*** DATA RECORDS Section Begins ***

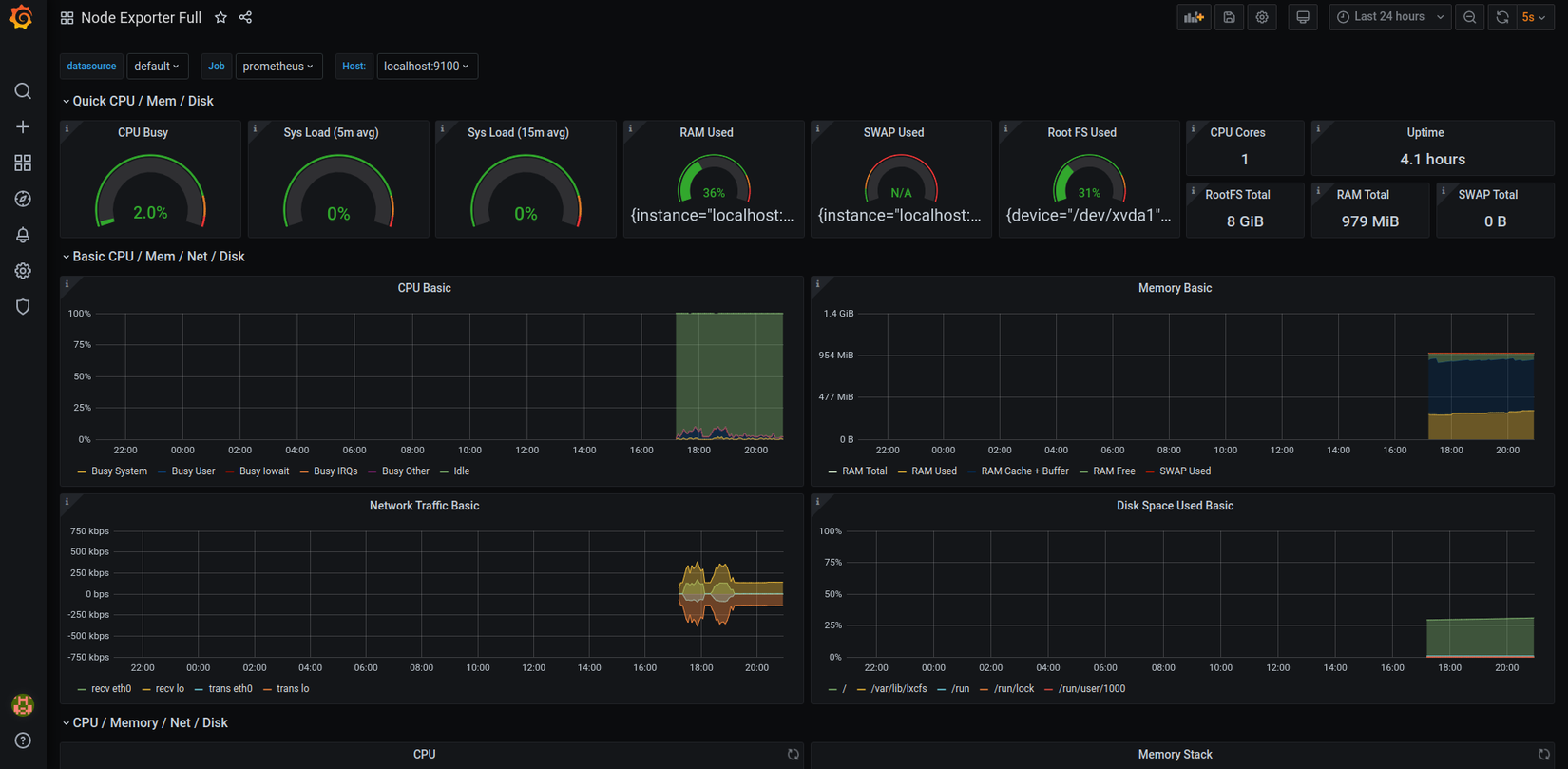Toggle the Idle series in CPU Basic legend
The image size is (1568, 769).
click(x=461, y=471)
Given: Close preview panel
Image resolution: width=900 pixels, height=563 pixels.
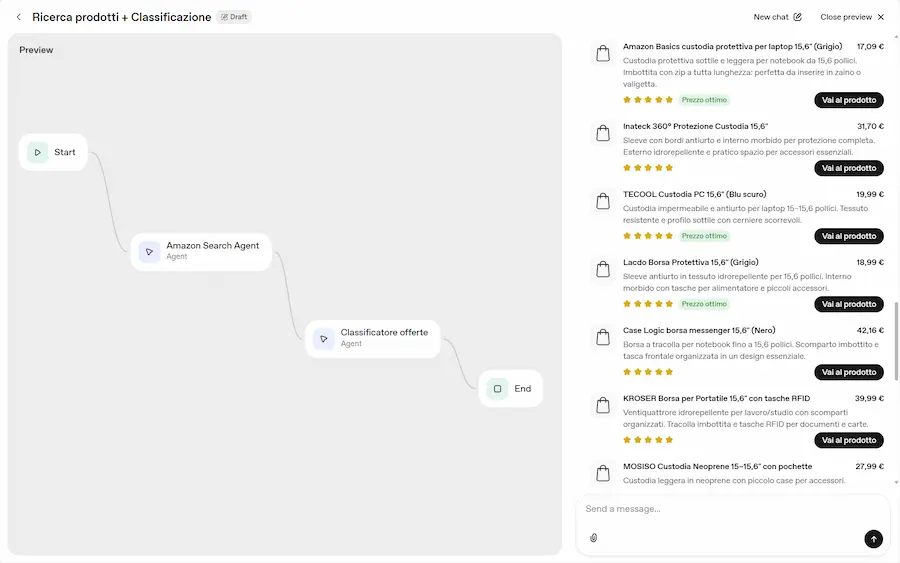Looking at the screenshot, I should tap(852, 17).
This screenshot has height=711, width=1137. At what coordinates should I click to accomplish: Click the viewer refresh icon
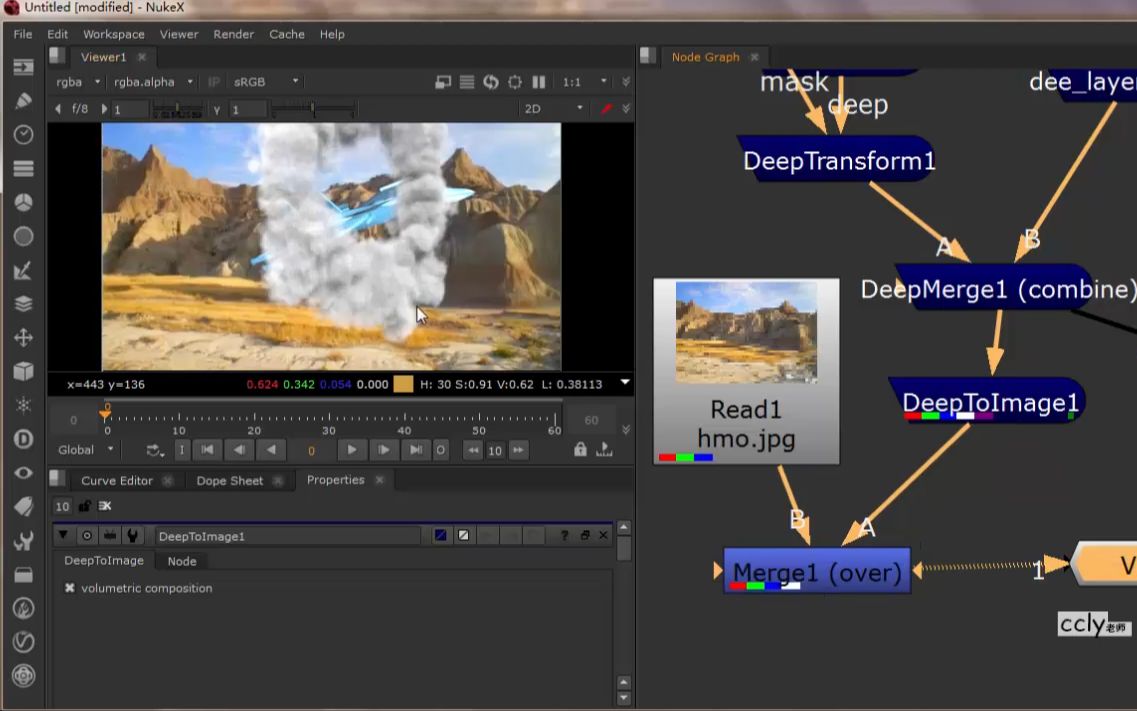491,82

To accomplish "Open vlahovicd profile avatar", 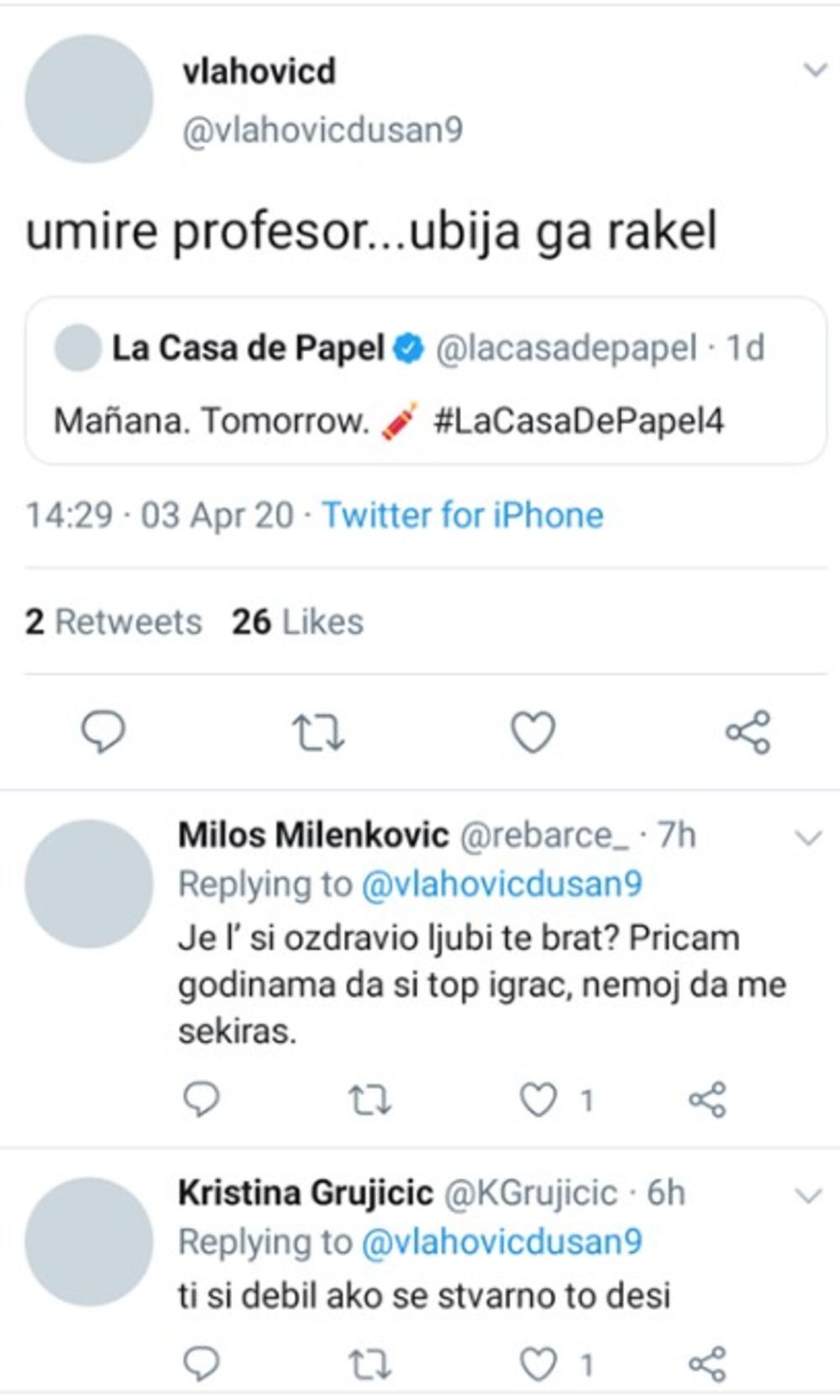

*** DATA RECORDS Section Ends ***

Every line from the one holding "Image resolution: width=900" through the last line of the entries above, and nothing else, is to be restated word for word. Pictures stay out.

_WRITTEN REPLY_:
Image resolution: width=900 pixels, height=563 pixels.
Looking at the screenshot, I should tap(852, 17).
This screenshot has height=711, width=1137. At what coordinates should I click to accomplish: Click the viewer refresh icon
491,82

To accomplish "Open vlahovicd profile avatar", 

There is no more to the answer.